* **Activity**: A line belongs in the answer if it contains "Uncheck"; copy every such line from the entries below.

== Segment start ==

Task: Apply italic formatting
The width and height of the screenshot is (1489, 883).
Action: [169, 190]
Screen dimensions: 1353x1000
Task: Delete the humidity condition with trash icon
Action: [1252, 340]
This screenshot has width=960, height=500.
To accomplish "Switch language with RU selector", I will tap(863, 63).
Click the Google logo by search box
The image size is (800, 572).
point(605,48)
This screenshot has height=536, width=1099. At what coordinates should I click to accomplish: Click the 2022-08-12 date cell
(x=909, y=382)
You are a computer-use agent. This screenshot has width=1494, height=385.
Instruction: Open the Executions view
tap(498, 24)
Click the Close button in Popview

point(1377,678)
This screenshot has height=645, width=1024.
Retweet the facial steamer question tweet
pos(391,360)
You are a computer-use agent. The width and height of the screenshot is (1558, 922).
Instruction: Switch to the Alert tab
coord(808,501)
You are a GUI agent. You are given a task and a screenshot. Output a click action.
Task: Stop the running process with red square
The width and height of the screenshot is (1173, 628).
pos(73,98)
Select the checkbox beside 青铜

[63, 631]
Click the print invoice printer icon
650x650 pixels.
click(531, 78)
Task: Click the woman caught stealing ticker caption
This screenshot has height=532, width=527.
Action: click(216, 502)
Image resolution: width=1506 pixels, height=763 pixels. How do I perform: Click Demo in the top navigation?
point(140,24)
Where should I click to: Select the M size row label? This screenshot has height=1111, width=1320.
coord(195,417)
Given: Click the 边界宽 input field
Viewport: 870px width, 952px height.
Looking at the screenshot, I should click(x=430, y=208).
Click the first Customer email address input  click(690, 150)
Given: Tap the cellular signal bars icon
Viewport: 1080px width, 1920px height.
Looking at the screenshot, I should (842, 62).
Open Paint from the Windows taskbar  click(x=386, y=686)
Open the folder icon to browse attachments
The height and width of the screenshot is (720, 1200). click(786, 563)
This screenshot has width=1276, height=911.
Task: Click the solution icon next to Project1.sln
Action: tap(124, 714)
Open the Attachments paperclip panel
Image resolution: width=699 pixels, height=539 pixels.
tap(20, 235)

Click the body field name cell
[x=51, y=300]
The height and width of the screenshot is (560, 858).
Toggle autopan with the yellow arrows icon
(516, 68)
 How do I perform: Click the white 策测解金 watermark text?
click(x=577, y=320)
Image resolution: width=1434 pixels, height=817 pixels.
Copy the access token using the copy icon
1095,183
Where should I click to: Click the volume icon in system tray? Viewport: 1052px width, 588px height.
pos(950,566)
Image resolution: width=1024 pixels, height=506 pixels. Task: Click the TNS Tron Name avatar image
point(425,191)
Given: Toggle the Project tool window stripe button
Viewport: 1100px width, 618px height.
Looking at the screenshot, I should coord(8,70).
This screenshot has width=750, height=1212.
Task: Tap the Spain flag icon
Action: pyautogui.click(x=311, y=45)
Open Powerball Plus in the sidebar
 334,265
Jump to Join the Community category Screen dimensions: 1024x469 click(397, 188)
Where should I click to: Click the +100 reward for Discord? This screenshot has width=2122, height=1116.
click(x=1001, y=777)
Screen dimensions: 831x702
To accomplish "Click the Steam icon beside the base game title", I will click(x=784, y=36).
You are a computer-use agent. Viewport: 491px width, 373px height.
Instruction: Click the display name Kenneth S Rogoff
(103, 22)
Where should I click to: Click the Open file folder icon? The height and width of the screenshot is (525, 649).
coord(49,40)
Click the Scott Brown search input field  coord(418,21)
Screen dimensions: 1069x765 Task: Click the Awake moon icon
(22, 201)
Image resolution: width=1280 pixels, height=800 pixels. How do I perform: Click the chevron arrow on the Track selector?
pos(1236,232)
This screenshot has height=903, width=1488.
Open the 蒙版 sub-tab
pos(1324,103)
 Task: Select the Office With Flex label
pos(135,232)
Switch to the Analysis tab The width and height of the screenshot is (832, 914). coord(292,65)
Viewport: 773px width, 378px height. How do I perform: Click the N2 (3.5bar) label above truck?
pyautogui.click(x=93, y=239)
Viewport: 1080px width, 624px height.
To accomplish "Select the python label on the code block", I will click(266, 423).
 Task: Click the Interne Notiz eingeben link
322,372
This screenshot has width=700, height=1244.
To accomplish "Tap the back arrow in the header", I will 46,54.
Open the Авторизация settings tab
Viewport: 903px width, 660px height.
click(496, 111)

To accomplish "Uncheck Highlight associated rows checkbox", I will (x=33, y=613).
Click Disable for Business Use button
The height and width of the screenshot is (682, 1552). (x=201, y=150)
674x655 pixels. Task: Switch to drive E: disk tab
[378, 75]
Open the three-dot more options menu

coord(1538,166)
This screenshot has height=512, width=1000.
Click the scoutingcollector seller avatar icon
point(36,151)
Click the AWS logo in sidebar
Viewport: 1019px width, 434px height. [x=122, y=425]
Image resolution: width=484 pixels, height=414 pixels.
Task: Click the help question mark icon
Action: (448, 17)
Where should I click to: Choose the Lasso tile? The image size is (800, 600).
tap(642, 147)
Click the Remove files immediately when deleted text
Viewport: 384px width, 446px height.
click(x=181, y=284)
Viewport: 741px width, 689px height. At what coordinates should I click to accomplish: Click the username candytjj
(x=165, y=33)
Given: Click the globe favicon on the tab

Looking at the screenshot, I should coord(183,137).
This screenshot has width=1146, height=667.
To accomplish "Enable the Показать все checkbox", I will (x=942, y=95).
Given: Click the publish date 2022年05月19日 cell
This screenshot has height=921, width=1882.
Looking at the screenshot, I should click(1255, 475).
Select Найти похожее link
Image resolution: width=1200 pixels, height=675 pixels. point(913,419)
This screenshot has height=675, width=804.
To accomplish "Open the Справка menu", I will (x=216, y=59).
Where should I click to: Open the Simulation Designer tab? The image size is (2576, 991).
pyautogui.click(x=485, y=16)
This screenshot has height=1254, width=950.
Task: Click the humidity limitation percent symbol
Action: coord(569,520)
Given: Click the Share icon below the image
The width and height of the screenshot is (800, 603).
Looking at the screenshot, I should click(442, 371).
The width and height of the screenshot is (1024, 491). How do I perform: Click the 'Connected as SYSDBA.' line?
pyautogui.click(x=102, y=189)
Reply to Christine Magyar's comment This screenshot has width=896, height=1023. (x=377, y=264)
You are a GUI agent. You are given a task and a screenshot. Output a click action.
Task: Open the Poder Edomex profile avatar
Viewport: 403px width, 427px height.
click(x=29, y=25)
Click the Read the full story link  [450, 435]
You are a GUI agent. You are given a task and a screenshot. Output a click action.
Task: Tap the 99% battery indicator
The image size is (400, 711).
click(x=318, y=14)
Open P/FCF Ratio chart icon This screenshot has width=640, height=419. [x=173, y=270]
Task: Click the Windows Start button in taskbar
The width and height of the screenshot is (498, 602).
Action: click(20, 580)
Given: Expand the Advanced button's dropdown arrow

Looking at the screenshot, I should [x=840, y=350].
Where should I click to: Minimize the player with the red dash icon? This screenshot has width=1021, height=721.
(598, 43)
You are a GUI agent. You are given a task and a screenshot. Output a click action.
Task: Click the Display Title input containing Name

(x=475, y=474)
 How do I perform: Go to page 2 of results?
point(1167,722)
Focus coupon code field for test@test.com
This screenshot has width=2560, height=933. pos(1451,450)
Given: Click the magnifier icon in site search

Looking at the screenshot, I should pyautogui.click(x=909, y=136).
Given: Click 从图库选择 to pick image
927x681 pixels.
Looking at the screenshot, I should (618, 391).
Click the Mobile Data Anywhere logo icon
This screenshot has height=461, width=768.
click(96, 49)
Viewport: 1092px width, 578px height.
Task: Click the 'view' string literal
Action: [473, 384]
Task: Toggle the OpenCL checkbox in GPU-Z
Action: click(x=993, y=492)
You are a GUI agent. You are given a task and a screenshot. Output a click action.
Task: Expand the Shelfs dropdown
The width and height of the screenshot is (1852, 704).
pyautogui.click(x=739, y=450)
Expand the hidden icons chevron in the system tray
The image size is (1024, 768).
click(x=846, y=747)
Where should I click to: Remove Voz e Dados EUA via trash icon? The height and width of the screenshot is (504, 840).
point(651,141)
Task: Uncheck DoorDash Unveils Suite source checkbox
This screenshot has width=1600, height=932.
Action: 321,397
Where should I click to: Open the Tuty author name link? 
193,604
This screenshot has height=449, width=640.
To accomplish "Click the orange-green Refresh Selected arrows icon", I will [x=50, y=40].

== Segment end ==

* **Solution to this problem**:
To accomplish "Uncheck Highlight associated rows checkbox", I will (x=33, y=613).
Task: Uncheck DoorDash Unveils Suite source checkbox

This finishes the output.